Sobre a indisciplina, Viviane conta que o resultado também surge com a conversa. “Na pandemia, é um cenário completamente diferente, mas não menos importante, temos outras estratégias de atuação. Trabalho com crianças de 6 até 10 anos. Então você imagina, muitas vezes é aquela bagunça, ninguém escuta nada, então precisamos parar um momento e fazer uma roda para perguntar quais são as alternativas, o que devemos fazer? Perguntar para aquele amiguinho que não foi ouvido, se ele gostou? Temos que entrar em um consenso. Daí eles dão sugestões, como ‘ levantar uma mãozinha’ e de uma certa forma enxergamos aquele senso e responsabilidade mesmo a distância”, acrescenta a professora.

Pelo Brasil

De acordo com o projeto Cidadania 2.0, no Brasil há 135 “escolas inovadoras”. Em São Paulo, essa medida também é adotada, na Escola Politeia, que tem como gestora Gabriela Yañez. Ela conta que na instituição não só os alunos participam, de forma ativa, mas também os pais.

Yañez resolveu montar a Politeia durante a sua formação em ciências sociais. A escola, que funciona desde 2009, atende alunos do infantil até o fundamental II. De acordo com a gestora, o principal motivo para o pai colocar a criança em uma escola democrática é querer “desenvolver os valores e princípios básicos e a participação ativa dos pequenos nas atividades políticas”.

Para a gestora, também há uma corrente para se afastar das “falhas” da educação tradicional: “Aquele método de muito conteúdo, tarefa toda hora, pouco questionamento e nada de voz ativa nas decisões”.

Yañez explica: “Pensamos em momentos que possibilitem que as crianças vivenciem um monte de situação que não sejam só as aulas. Temos um conselho composto por toda a comunidade escolar, pais, crianças e professores. Também temos as comissões, que desenvolvem o dever de responsabilidade nas crianças, por exemplo: um grupo cuida da biblioteca, outro da organização e por aí vai…Temos as assembleias também para decidir a rotina, acho engraçado até que alguns pais contam que mesmo em casa alguns filhos querem fazer assembleias para decidir o que vão comer”.

Escolas tradicionais

Quando questionada sobre o motivo de as escolas democráticas não serem tão disseminadas pelo país, para Yañez a explicação é simples: “Tudo que é tradicional é mais acessível. Nadar contra a corrente é sempre mais trabalhoso. É mais trabalhoso para os pais cooperarem com as escolas, não é só entregar seu filho e pronto. Também é difícil o envolvimento na diretoria de ensino, validar as ideias e fazer questionamentos”.

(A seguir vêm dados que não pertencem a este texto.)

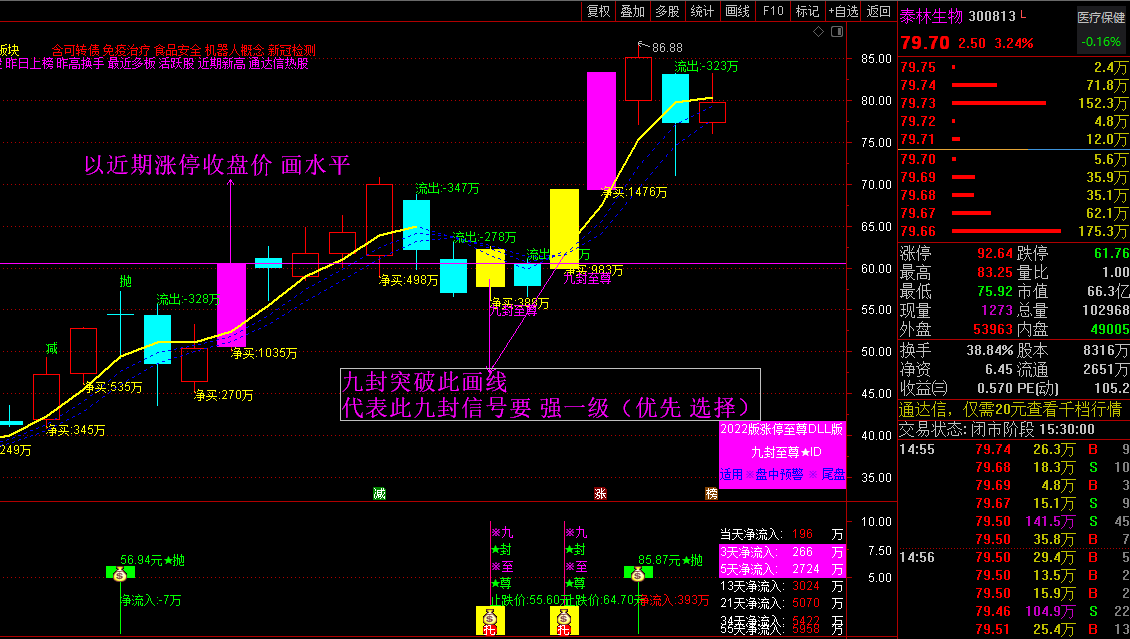The height and width of the screenshot is (639, 1130).
Task: Click the yellow 托 money bag icon below chart
Action: (x=490, y=618)
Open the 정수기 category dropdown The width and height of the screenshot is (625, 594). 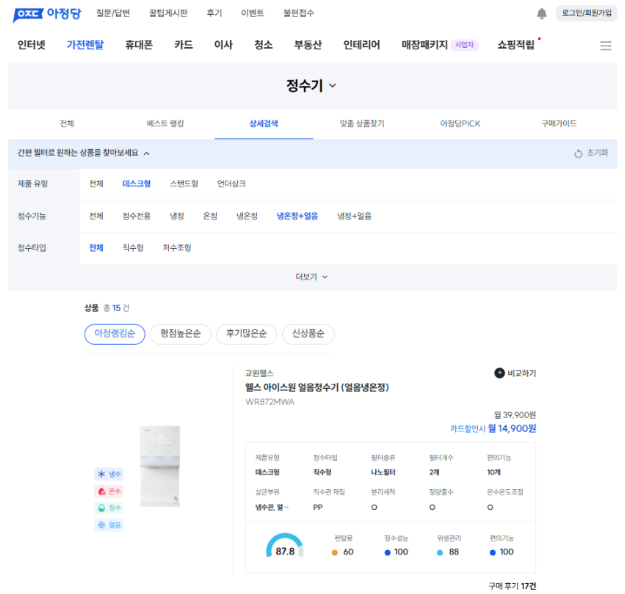312,86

Já o Ministério da Educação afirma que não existe um selo “escola democrática”, mas sim indicadores que tratam sobre a gestão democrática nas escolas do Brasil. “Inclusive, a meta 19 do Plano Nacional de Educação (PNE) prevê que deve se ‘Assegurar condições, no prazo de 2 (dois) anos, para a efetivação da gestão democrática da educação, associada a critérios técnicos de mérito e desempenho e à consulta pública à comunidade escolar, no âmbito das escolas públicas, prevendo recursos e apoio técnico da união para tanto’”, diz a assessoria da pasta.